The Future of the Requirement for an Invention: Inherent Patentability as a Pre- and Post-Patent Determinant
BIOTECHNOLOGY AND SOFTWARE PATENT LAW: iotechnology and Software Patent Law: A Comparative Review on New Developments, Chapter 1, G Ghidini & E Arezzo, eds., Cheltenham: Edward Elgar, 2011
45 Pages Posted: 6 Apr 2010 Last revised: 1 Jun 2014
Date Written: April 4, 2010
The purpose of this chapter is to develop the reflections contained in the conclusion of my recent book (The Requirement for an Invention in Patent Law (Oxford: OUP, 2010)). Specifically, it is to propose a method for applying the requirement for an invention under Article 52(1) of the EPC, including a definition of the invention itself. I argue that while the proposal does not solve all definitional and methodological issues regarding that requirement, it is nonetheless justified on four central grounds. First, it reorients the European patent system around its central aim of supporting industrial growth. Second, it explains much historical and contemporary patent jurisprudence. Third, it improves the system’s theoretical and doctrinal coherence by anchoring the system to its social function, and reducing the risk of doctrinal fragmentation and disproportionate patent protection. And fourth, it supports an appropriate vision of “Europeanization”, and is informed substantially by the history and philosophy of technology and science. Finally, it is not without support in EPO cases. In developing my proposal I draw substantially on UK jurisprudence, not because I believe that the UK courts have all the answers, but because it is the jurisprudence with which I am most familiar, and which has most influenced my thinking and understanding. A central claim which I make is that the requirement for an invention has an important role to play in contemporary patent law, including beyond the threshold point of determining inherent patentability itself.
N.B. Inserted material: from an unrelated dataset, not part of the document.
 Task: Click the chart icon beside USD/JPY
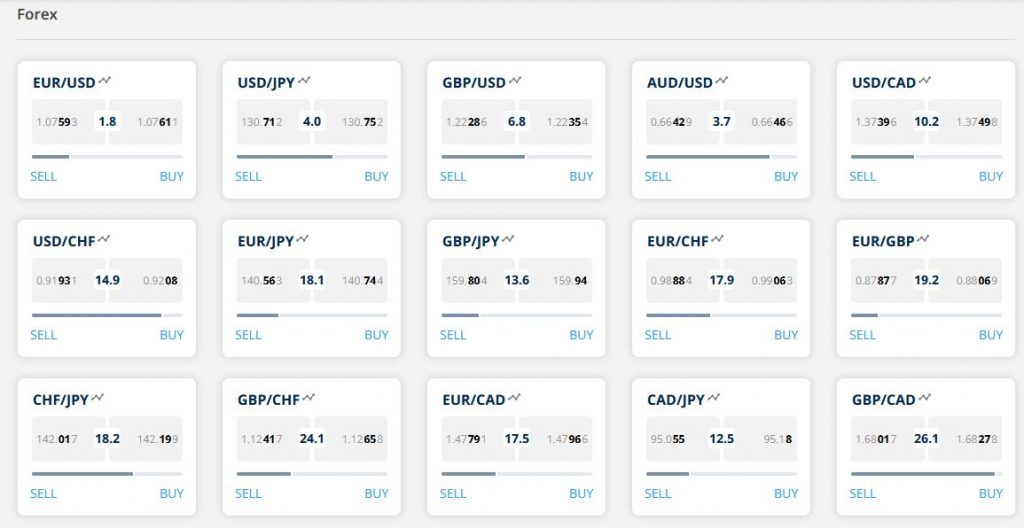pyautogui.click(x=304, y=80)
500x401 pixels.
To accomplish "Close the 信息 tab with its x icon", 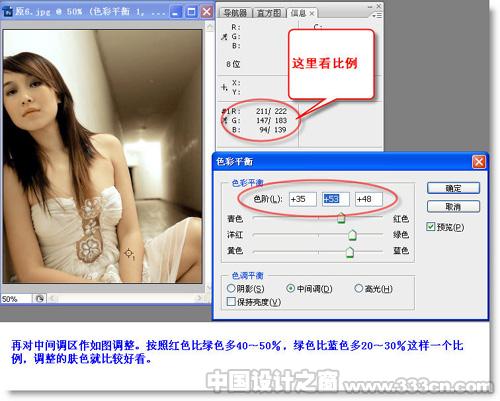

In making this claim I am trying to extend the focus of current debates by suggesting that we ought to be asking not only Is X an invention?, but also What constitutes X as an invention?. And the reason is simply that patents are granted for inventions, and the scope of protection which they confer defined with reference to the inventions for which they are granted. Among other things, this means that it is our conception of an individual subject matter as an invention that determines the scope of protection which its patent confers. Put differently, and to use the language of contract law, our conception of subject matter as inventions is central to ensuring that the consideration proffered for a patent is not only sufficient, but also adequate. Thus, inherent patentability is both a pre- and post-patent determinant.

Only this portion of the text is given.